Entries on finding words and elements
--- begin ---

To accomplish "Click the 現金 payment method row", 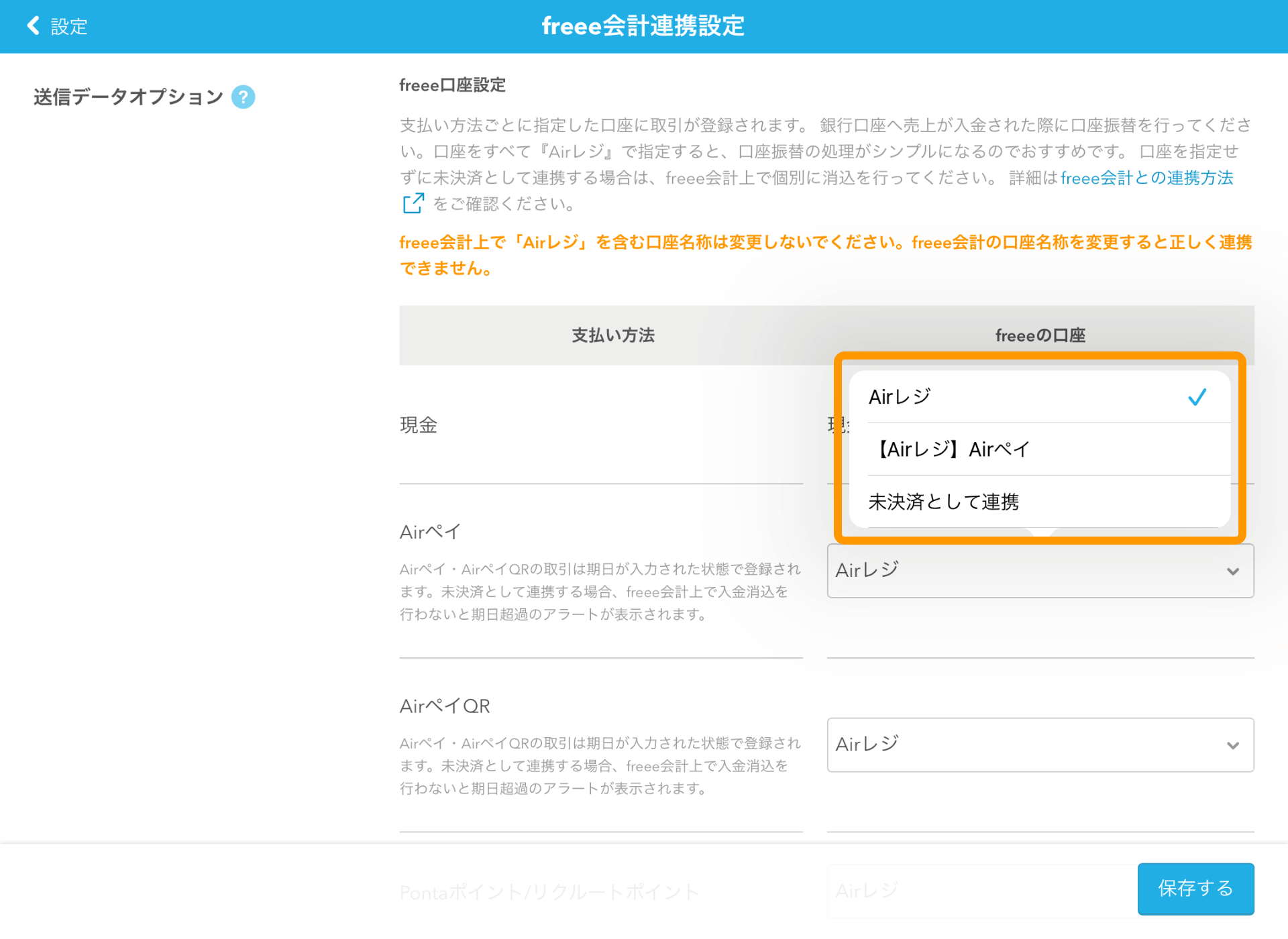I will 419,425.
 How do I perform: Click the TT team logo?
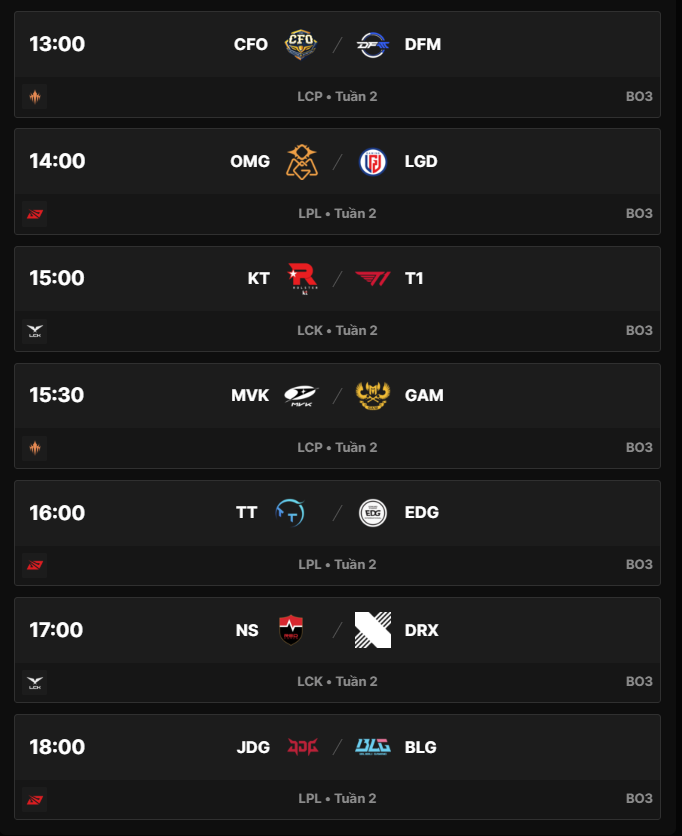point(291,513)
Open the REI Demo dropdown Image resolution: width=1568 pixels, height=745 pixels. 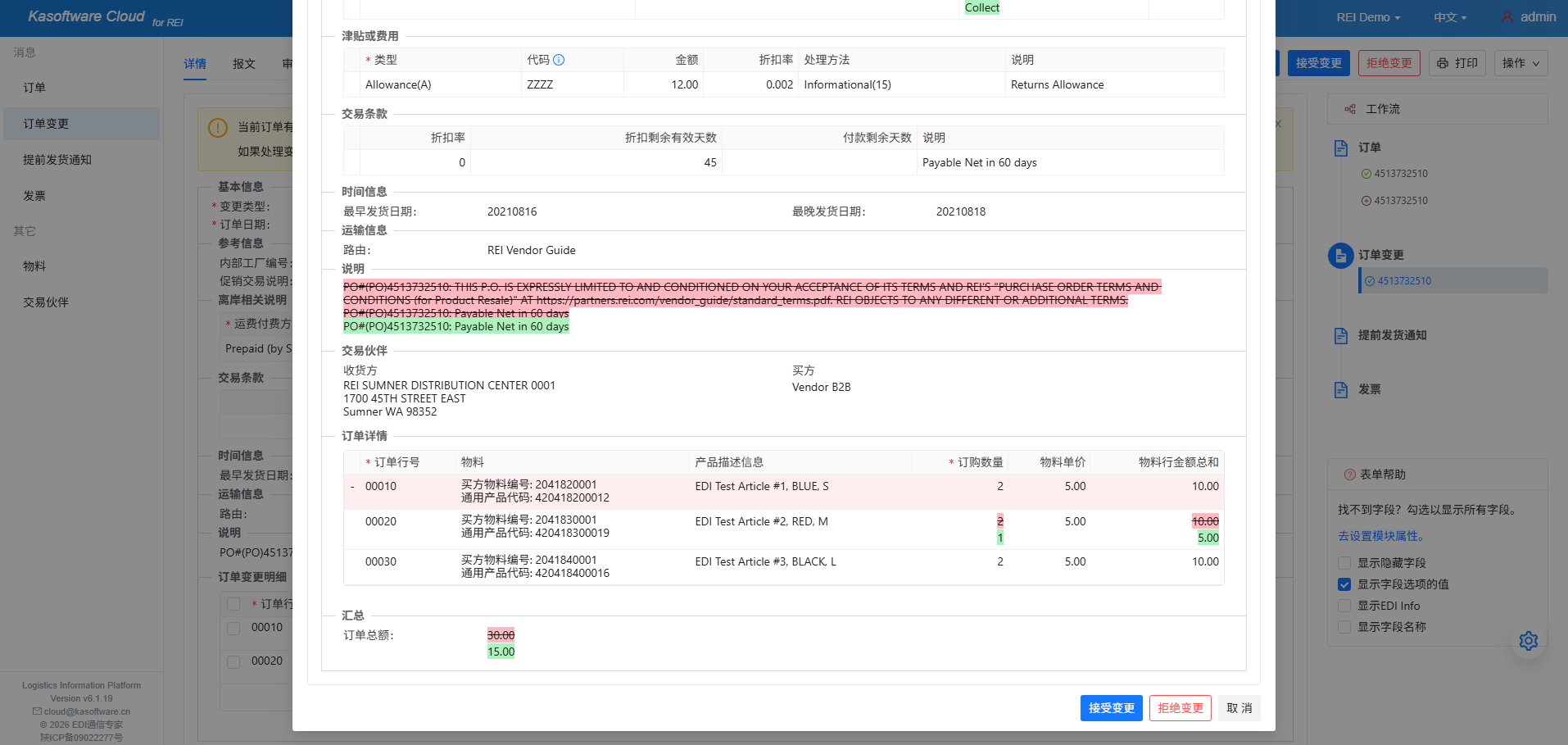(1368, 17)
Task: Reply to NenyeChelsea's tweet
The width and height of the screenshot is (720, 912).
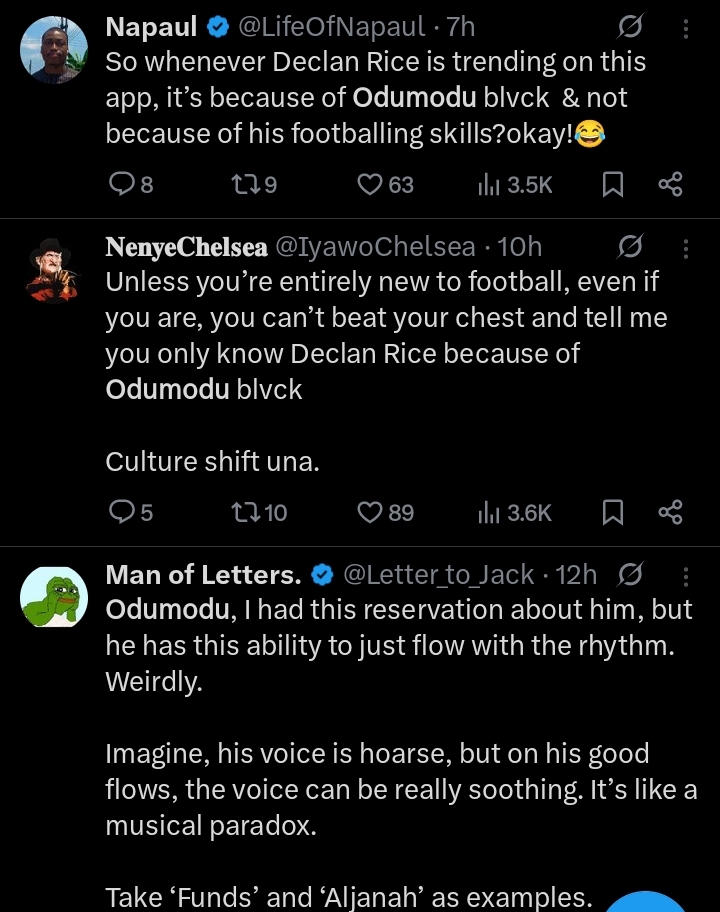Action: click(121, 513)
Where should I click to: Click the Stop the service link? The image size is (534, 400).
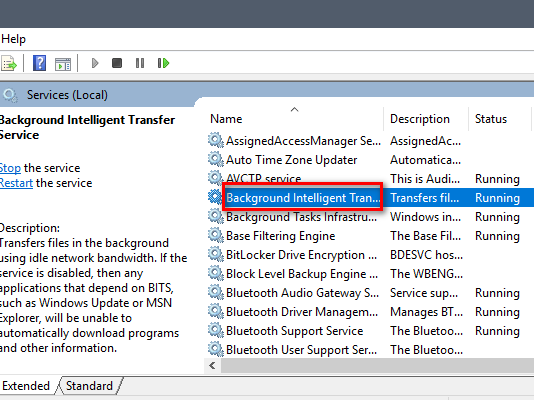pyautogui.click(x=10, y=168)
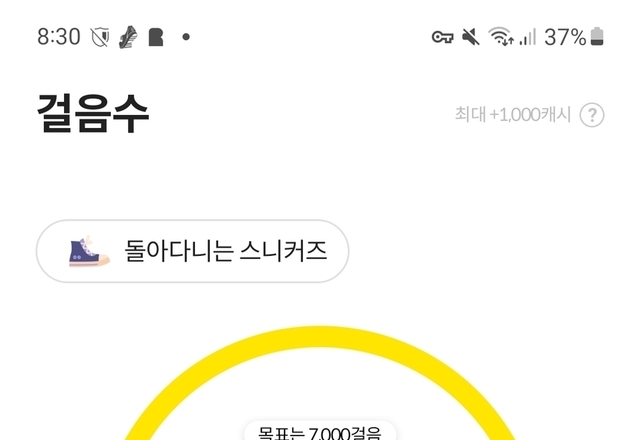The width and height of the screenshot is (640, 440).
Task: Tap the muted sound status icon
Action: pos(471,37)
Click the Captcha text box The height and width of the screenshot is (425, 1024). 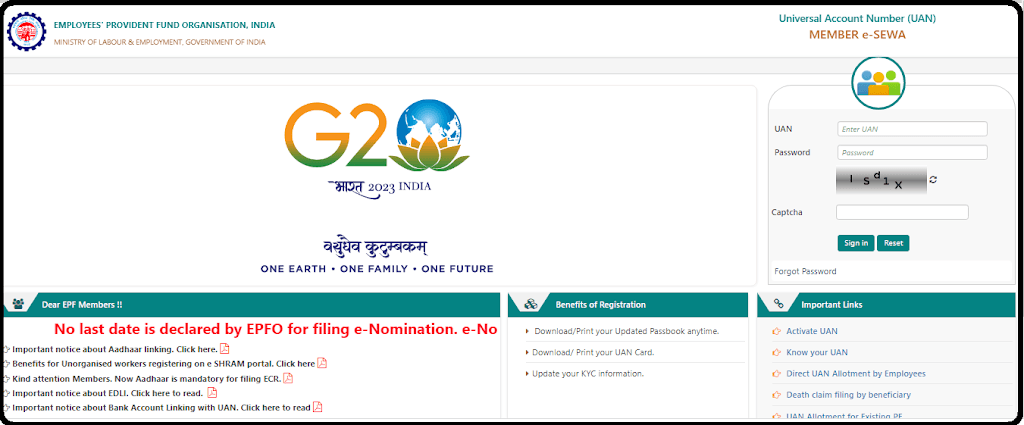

--- end ---

* [GIVEN REQUEST]
Rewrite the data between the lines holding "Where should I" and "Action: pos(471,37)", inclusive, changing "link" to "button" and keeping everything else the same. Leave the pictures out.

* [RESPONSE BELOW]
Where should I click to: Click the Stop the service button? The image size is (534, 400).
pyautogui.click(x=10, y=168)
The width and height of the screenshot is (640, 440).
Task: Tap the muted sound status icon
Action: pos(471,37)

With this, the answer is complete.